*** Begin section ***

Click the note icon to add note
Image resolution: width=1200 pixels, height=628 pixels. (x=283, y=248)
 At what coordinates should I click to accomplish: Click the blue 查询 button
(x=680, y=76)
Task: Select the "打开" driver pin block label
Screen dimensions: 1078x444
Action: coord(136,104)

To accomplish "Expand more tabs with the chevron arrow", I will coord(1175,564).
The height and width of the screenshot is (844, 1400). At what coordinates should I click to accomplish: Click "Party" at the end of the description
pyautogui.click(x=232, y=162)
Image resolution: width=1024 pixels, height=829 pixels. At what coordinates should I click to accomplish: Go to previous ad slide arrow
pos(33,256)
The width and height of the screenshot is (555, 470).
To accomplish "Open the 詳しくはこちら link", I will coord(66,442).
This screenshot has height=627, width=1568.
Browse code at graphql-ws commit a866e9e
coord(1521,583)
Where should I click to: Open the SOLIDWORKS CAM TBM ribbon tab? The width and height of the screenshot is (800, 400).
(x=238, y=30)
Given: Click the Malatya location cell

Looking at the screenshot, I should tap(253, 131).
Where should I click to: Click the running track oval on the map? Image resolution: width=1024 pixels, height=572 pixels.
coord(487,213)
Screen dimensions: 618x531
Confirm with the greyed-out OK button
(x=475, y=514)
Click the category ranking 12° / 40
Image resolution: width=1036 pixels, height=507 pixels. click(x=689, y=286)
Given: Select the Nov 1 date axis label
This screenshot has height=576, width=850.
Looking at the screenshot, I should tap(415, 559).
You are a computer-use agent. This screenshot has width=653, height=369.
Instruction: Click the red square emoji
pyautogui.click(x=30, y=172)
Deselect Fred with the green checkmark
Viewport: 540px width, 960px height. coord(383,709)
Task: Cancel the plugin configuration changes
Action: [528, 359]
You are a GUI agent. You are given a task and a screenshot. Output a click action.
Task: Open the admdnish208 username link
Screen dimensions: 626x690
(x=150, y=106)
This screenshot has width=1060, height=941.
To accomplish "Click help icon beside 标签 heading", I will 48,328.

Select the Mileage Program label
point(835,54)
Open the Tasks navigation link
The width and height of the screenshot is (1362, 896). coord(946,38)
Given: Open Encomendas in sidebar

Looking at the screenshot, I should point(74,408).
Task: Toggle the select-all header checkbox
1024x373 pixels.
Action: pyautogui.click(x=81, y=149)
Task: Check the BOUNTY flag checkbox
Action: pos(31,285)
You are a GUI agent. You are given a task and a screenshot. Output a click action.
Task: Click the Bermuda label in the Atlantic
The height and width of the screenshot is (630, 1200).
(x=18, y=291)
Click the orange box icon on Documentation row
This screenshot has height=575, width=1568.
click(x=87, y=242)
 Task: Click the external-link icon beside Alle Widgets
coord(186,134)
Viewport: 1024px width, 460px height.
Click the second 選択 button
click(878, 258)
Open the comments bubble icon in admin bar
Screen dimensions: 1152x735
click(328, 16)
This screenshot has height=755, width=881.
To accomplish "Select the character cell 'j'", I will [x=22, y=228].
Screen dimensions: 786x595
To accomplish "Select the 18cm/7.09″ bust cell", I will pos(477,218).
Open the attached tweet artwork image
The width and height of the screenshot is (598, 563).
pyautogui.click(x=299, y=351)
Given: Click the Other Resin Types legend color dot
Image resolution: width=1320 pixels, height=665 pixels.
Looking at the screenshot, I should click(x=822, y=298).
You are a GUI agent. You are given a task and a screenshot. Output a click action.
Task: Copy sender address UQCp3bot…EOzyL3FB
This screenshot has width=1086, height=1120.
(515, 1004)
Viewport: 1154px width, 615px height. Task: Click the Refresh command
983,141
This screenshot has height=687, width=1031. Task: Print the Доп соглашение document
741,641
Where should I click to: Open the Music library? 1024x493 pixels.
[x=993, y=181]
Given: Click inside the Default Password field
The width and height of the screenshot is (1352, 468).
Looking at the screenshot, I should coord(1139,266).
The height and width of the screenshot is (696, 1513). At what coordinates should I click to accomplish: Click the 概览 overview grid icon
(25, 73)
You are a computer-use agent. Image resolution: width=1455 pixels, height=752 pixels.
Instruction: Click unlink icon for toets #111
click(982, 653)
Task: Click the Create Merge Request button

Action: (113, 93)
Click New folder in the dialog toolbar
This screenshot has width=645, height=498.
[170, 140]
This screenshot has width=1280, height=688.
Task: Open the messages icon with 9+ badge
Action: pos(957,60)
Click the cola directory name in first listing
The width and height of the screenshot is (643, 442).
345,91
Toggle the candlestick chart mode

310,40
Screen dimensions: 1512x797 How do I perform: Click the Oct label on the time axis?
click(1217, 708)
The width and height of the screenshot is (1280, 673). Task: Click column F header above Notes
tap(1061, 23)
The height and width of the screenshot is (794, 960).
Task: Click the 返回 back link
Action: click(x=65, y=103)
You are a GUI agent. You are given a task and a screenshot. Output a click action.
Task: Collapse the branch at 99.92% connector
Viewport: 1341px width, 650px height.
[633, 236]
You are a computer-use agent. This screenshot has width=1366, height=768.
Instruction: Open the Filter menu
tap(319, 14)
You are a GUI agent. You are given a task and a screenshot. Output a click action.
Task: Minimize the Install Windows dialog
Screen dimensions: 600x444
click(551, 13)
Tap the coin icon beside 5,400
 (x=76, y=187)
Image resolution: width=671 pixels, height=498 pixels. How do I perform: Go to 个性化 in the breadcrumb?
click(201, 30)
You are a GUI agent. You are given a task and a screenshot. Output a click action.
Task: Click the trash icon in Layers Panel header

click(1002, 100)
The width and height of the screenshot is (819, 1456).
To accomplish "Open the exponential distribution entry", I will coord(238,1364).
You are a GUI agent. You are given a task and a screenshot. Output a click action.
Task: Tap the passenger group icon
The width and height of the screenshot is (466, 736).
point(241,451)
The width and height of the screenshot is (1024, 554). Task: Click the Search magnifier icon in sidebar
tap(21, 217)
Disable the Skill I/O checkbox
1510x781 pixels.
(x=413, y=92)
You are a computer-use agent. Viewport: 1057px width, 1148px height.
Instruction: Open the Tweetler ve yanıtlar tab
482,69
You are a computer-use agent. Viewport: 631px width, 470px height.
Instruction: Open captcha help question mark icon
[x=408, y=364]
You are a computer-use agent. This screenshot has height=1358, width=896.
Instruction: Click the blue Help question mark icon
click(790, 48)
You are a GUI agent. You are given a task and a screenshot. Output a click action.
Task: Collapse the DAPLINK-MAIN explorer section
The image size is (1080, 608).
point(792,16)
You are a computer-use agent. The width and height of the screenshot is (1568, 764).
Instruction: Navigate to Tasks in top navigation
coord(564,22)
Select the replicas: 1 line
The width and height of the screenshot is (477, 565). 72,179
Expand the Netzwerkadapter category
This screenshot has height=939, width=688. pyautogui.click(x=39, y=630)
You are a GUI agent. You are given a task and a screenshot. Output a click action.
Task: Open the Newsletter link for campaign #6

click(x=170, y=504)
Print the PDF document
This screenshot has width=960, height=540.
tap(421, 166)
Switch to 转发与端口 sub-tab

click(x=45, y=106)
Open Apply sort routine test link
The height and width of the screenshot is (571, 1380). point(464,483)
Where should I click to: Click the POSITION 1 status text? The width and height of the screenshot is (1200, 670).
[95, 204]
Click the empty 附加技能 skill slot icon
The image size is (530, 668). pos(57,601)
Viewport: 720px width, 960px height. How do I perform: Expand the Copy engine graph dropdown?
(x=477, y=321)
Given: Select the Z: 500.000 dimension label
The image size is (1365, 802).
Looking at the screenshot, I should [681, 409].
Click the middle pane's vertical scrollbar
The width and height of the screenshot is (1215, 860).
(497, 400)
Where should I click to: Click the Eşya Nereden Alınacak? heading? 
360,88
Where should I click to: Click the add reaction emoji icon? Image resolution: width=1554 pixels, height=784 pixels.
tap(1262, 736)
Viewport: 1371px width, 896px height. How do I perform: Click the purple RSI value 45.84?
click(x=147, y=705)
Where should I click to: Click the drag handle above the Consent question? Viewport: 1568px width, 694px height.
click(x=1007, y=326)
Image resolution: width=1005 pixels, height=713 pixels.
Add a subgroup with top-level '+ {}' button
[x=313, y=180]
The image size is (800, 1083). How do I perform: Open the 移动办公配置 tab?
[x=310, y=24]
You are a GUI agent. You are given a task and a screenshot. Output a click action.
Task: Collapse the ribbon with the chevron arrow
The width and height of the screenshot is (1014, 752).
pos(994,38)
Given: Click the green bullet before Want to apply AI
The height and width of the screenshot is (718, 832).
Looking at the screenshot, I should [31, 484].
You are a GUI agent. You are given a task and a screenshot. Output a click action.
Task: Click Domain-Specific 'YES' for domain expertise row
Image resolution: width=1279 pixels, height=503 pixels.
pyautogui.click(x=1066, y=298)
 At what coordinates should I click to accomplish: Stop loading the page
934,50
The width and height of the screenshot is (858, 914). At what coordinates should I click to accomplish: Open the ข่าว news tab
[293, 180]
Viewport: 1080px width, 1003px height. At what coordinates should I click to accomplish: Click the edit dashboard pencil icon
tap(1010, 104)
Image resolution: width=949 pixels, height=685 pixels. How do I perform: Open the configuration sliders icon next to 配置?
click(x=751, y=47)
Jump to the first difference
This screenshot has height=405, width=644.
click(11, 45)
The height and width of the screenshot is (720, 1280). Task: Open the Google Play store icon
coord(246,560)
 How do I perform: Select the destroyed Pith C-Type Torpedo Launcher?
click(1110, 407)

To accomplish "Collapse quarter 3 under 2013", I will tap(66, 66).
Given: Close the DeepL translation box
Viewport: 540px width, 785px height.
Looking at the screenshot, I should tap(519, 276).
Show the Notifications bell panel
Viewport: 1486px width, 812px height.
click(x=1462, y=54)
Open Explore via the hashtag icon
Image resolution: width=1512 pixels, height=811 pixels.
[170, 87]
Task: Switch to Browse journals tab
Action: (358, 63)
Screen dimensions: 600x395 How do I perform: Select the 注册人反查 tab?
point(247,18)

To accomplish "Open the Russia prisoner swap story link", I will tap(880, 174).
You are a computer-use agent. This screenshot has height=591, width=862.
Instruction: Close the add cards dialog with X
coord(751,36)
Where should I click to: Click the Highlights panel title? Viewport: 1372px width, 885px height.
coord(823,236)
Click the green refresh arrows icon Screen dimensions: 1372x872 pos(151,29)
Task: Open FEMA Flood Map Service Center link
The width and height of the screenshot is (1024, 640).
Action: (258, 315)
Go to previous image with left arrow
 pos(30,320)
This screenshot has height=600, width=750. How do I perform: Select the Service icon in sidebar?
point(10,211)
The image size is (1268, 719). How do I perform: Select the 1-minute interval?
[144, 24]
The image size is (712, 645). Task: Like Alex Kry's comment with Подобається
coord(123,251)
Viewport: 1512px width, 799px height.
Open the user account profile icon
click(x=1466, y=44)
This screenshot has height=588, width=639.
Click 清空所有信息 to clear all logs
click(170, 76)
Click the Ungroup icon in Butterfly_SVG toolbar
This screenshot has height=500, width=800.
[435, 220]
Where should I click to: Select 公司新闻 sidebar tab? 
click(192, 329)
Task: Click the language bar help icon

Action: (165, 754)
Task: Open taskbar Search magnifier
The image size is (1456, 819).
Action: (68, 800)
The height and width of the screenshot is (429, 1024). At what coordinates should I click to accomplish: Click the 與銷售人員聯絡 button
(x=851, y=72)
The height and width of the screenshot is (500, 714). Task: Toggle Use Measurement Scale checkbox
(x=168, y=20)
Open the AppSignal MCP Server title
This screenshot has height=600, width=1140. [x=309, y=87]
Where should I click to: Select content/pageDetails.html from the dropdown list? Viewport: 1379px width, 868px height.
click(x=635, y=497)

*** End section ***

- WORK INSTRUCTION: Please copy every line in the entries where "Collapse" appears.

- TASK OUTPUT:
Task: Collapse the branch at 99.92% connector
Task: Collapse the DAPLINK-MAIN explorer section
Task: Collapse the ribbon with the chevron arrow
To accomplish "Collapse quarter 3 under 2013", I will tap(66, 66).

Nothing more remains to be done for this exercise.